L'Union européenne légalisera-t-elle la biopiraterie?
18 juin 2013
La commission de l'environnement, de la santé publique et de la sécurité alimentaire (ENVI) du Parlement européen votera, le 4 juillet, sur la Proposition de Règlement. La présentation du texte final est prévue au Parlement européen en octobre 2013.
Dans la Proposition de Règlement, les obligations des utilisateurs se limitent aux ressources génétiques et savoirs traditionnels associés auxquels on accède physiquement dans le pays d'origine après l'entrée en vigueur du Protocole de Nagoya. Cette application contraste fortement avec une grande majorité de lois existantes dans les pays fournisseurs sur l'accès aux ressources génétiques et le partage juste et équitable des avantages découlant de leur utilisation, où c'est également l'utilisation des ressources génétiques et des savoirs traditionnels associés qui déclenche l'obligation de partager les bénéfices sur la base d'un consentement préalable en connaissance de cause et des conditions mutuellement convenues.
L'interprétation étroite et partiale du Protocole de Nagoya par la Commission européenne et des lois de mise en œuvre subséquentes risque fortement d'avoir plusieurs conséquences graves:
- Une partie importante des ressources génétiques et des savoirs traditionnels associés utilisés dans l'Union européenne ne seront pas couverts par la Proposition de Règlement, ce qui contreviendra à l'objectif du Protocole de Nagoya de partager de manière équitable les bénéfices et reviendra à légaliser la biopiraterie.
- Les utilisateurs individuels des ressources génétiques et des savoirs traditionnels associés n'obtiendront pas ce qu'ils ont toujours demandé, à savoir la certitude juridique. Ils se retrouveront probablement dans des situations où l'utilisation des ressources biologiques et des savoirs traditionnels serait légale selon la loi européenne, mais illégale selon les lois des pays fournisseurs. Ainsi, un utilisateur pourrait être en conformité avec les normes européennes, mais susceptible de poursuites judiciaires au moment de son entrée sur le territoire du pays fournisseur. De telles situations ne profiteront à personne.

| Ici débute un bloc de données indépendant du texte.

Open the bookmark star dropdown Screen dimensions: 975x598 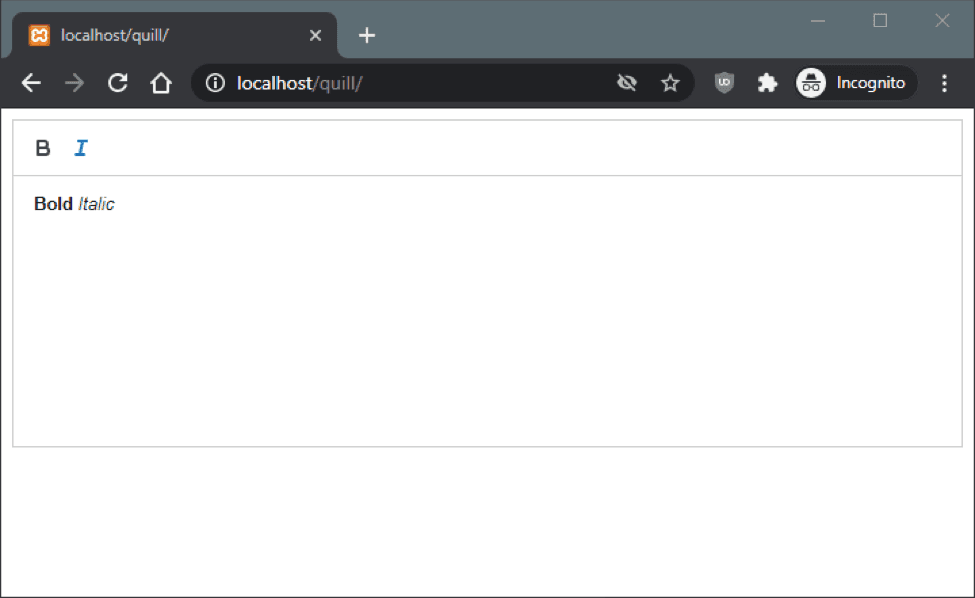(671, 83)
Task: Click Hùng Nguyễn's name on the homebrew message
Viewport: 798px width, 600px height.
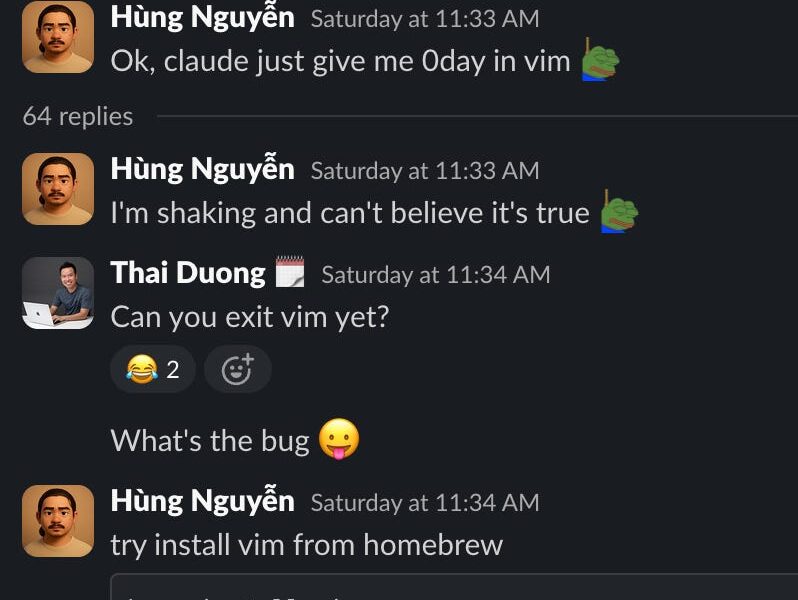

- Pour finir, un système global d'accès aux ressources génétiques et de partage des avantages découlant de leur utilisation doit impérativement être fondé sur la confiance mutuelle entre les utilisateurs et les fournisseurs. La formulation actuelle de la Proposition trahirait cette confiance. Elle est susceptible de mener à des conditions d'accès plus strictes, rendant ainsi la recherche et le développement (R&D) plus bureaucratiques et lourds pour les utilisateurs européens. Faciliter l'accès en vue de la R&D – un des objectifs sous-jacents du Protocole de Nagoya – ne serait pas atteint. De plus, de précieuses opportunités pour inciter la conservation et l'usage durable de la biodiversité seraient perdues.
Natural Justice et la Déclaration de Berne demandent donc au Parlement européen, au Conseil et à la Commission, d'adopter un règlement conforme aux objectifs du Protocole de Nagoya et d‘assurer que toutes les utilisations qui ont lieu après l’entrée en vigueur dudit Protocole remplissent les règles relatives aux conditions d'accès et de partage des bénéfices des pays fournisseurs. Le rapporteur du comité ENVI a formulé plusieurs amendements à cet égard. C'est uniquement de cette manière que la confiance entre les pays fournisseurs et utilisateurs peut être établie, la certitude juridique créée, et une plus grande contribution à la conservation et à l'utilisation équitable de la biodiversité garantie.